For Mark, if an organisation says it exists to serve a particular cohort, it should also invest in the specialist capability and support that cohort needs.
"If we're going to say we're about migrants, we need to be doing things that explicitly support their journey,” he says. “Otherwise, what are we doing that's different from Bunnings or Coles?"
He draws a clear line between being an inclusive employer and having a defined mission.
"We want to be a great employer. We want to be inclusive and supportive of everybody we can. But our mission has been people with intellectual disability. We have people who understand working with people with intellectual disability.
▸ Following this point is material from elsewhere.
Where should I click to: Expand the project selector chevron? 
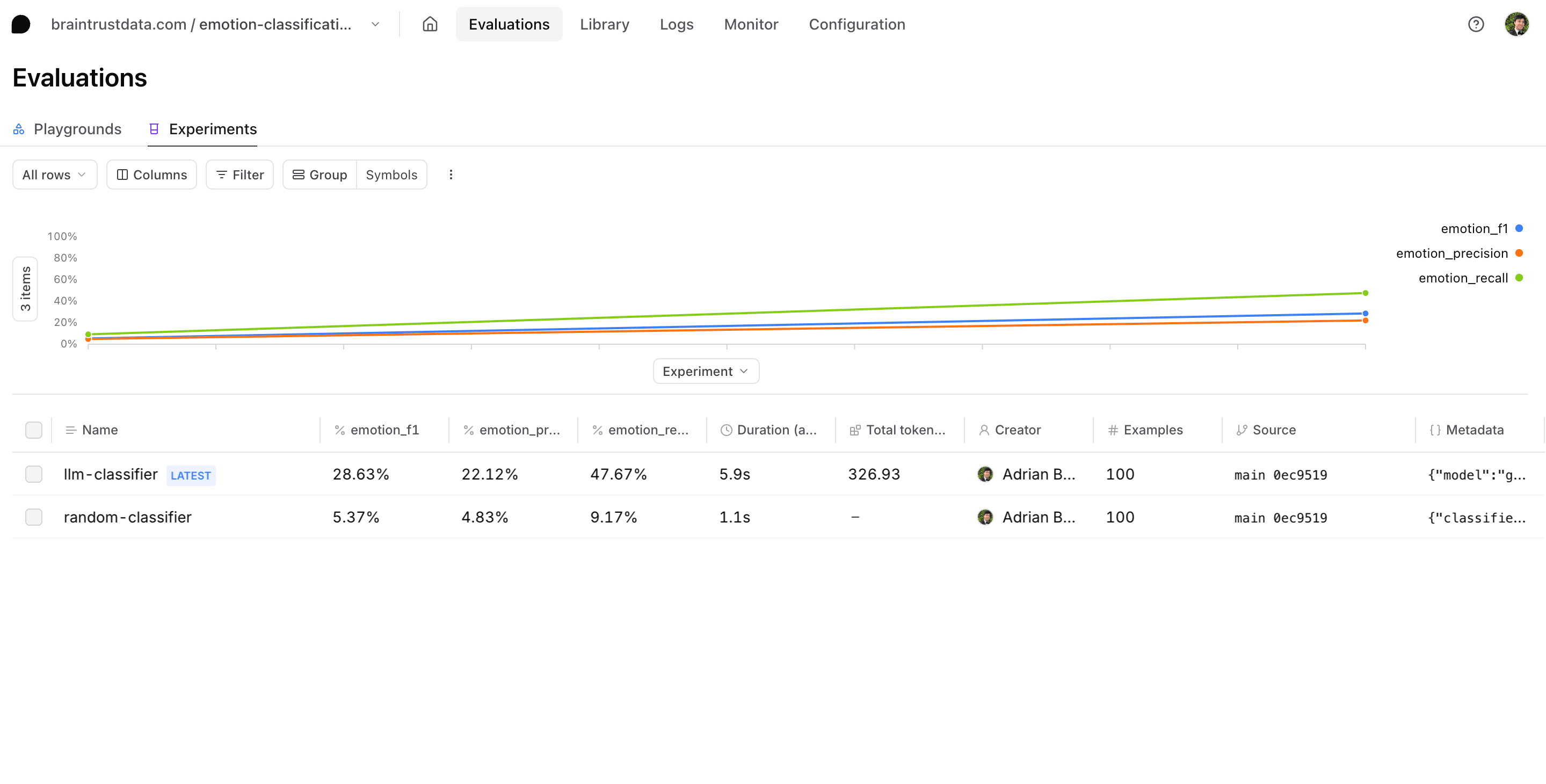(375, 25)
We understand the NDIS. We've built the systems, capability and expertise to be excellent at that."
For Mark, strategy is ultimately about making choices.
"If I've only got one job, who gets it? Strategy tells me that. If strategy can't answer that question, it's not strategy. It's opportunism."
Looking beyond growth
Mark sees Blueline's journey in distinct phases, each requiring different leadership.
The first, under Michael, was turnaround: stabilise, restore profitability, build commercial scale.
Mark's role is different. Having inherited a commercially sustainable business, his focus is resilience: strengthening systems, governance, infrastructure and purpose so the organisation can withstand whatever comes next.
"We're not trying to maximise efficiency. What we want to do is maximise the likelihood that we're going to be here and sound in 20 years' time."
Only then comes growth. And for Mark, growth isn't simply about employing more people directly.
His ambition is to demonstrate that employing people with intellectual disability can be commercially viable, then use that proof to give other employers the confidence to do the same.
"If we can be a model for the business community, our impact is much bigger than the number of people we employ ourselves," he says.
For Mark, commercial discipline and social purpose are two halves of the same whole.
Getting the balance right means having the discipline to ask uncomfortable questions and the courage to act on the answers.
Who are you a charity for? And what kind of business do you need to build to sustain your purpose?
For Mark, those questions never stop. They simply evolve.
Five takeaways for WISEs
- Know who you're a charity for. Don't subsidise your customers. Price your products and services to reflect the true cost of delivery, and direct your social investment where it belongs.
- Use commercial discipline to protect your mission. Good intentions aren't a business model. Understand your costs, your productivity and your margins so your impact can endure.
- Build the team your business needs. Commercial expertise, operational knowledge, finance, customer relationships and social impact all matter. Passion alone won't build a sustainable enterprise.
- Be intentional about your cohort. There's a difference between being an inclusive employer and having a clearly defined mission. If you broaden your mission, be prepared to build the capability and supports that make that commitment meaningful.
- Remember that sustainability is the impact strategy. Long-term commercial viability isn't separate from your mission. It's what allows your mission to continue.